GZH entrou em contato com a família de Maria Elizabeth, que preferiu encaminhar nota sobre o caso. Na manifestação, a irmã Ana Luiza Rödel afirma que a espera por respostas se soma à ausência e à saudade. "Além da falta que sentimos da Beth, que era uma mãe, irmã e amiga maravilhosa, não saber o que de fato ocorreu naquele dia é motivo de muita tristeza para todos nós", disse a irmã. "Depois de tudo o que aconteceu, o réu ainda não foi ouvido pela justiça, está em prisão domiciliar justamente dentro do local onde ocorreu o assassinato, e o tempo corre a favor dele. Queremos justiça, mas quando ela se mostra tardia, nada mais é do que uma grande injustiça", afirmou.
O caso
Na noite anterior ao crime, o irmão do policial militar teria sido chamado por Maria Elizabeth para que fosse até o local porque o companheiro dela não estava querendo tomar uma medicação de uso controlado. Os três teriam permanecido juntos na casa até por volta de 6h. O irmão contou à polícia que deixou o local e cerca de 15 minutos depois ouviu os tiros.
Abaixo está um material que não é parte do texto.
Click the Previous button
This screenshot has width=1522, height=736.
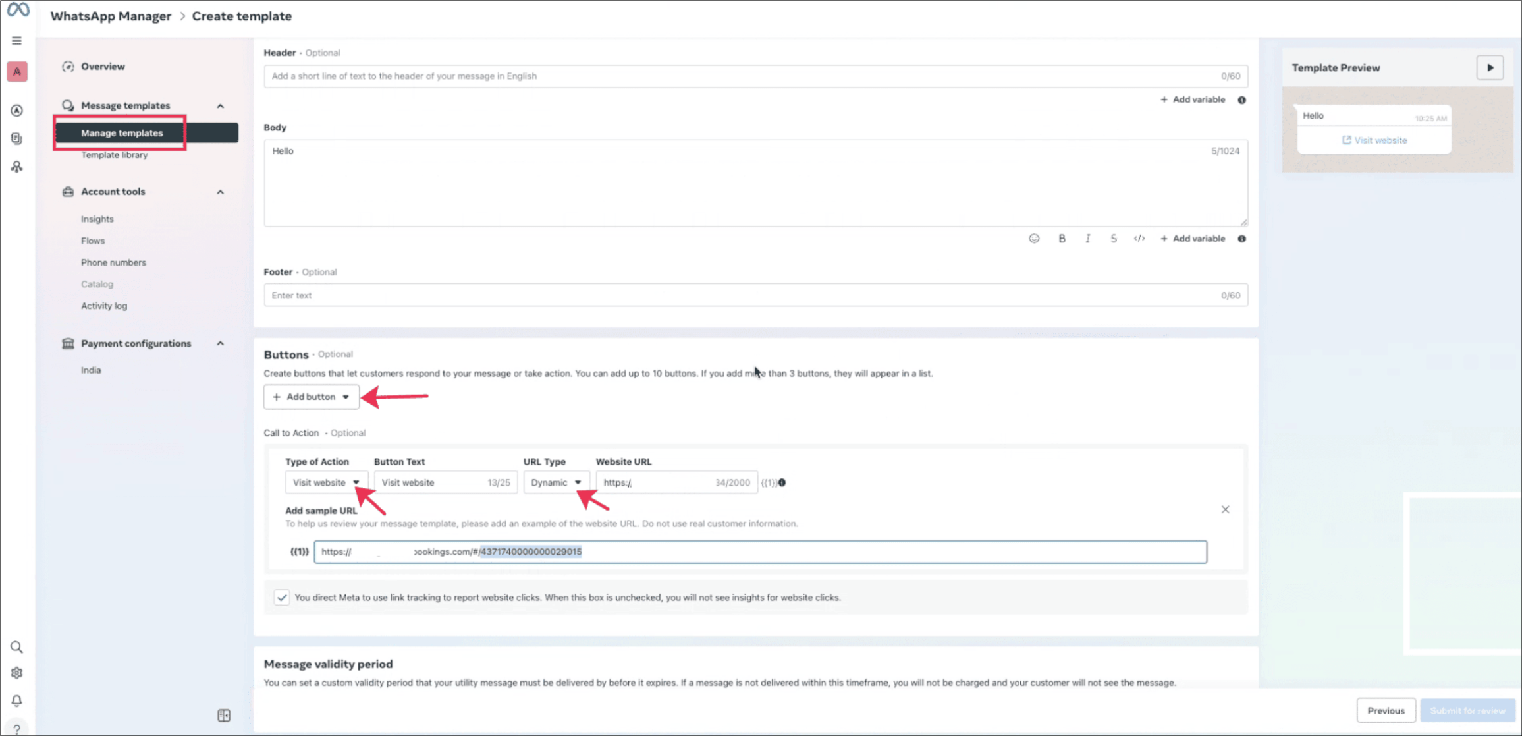coord(1385,710)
A advogada foi encontrada alvejada com um tiro e Tavares também, com um disparo na cabeça. Uma pistola de calibre 9 milímetros, que pertencia ao policial da reserva, foi apreendida. A motivação do crime não ficou esclarecida pela investigação, já que não havia indicativo de brigas. Os dois mantinham uma relação havia cerca de 20 anos, mas não residiam na mesma casa.
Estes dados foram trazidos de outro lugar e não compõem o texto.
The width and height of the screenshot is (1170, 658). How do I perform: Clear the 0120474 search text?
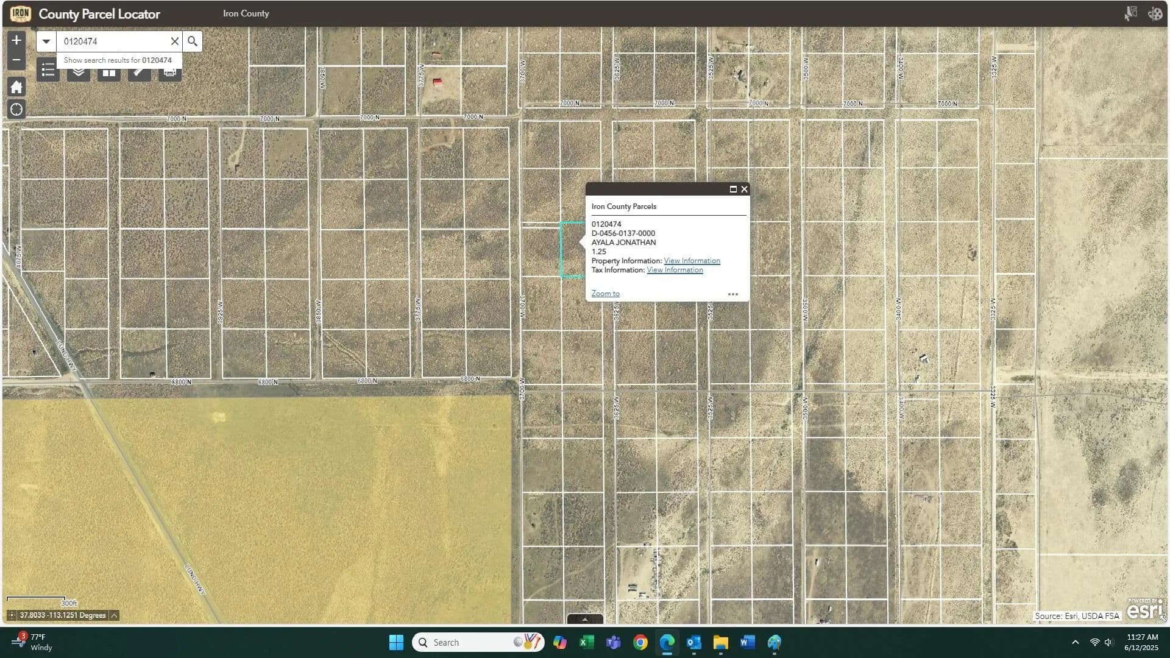175,41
O Ministério Público denunciou Tavares pelo crime de homicídio triplamente qualificado, devido ao motivo torpe, uso de recurso que impossibilitou a defesa da vítima e pelo feminicídio — ou seja, pela morte acontecer em contexto de gênero. O PM estava aposentado havia quatro anos por tempo de serviço e, segundo consta em decisão da Justiça, fazia uso de remédios antidepressivos e para epilepsia.
O que diz a defesa do réu
A advogada Andrea Garcia Lobato afirmou que a defesa acredita na inocência de José Pedro e que o caso não se trata de um feminicídio. Segundo a criminalista, há mais de uma década o cliente fazia tratamento psiquiátrico e tinha episódios de sonambulismo. A advogada afirma ainda que o réu está acamado, com necessidade de cuidados constantes, em razão da sequela deixada pelo disparo, o que em seu entendimento justifica a prisão domiciliar.
Confira a nota encaminhada pela advogada:
"A defesa provará, no curso do processo, que os fatos não ocorreram como o Ministério Público narrou na Denúncia e acredita firmemente na inocência de José Pedro. A defesa também tem a convicção que a perícia provará as questões físicas que envolvem a saúde de José Pedro, que se encontra extremamente debilitado."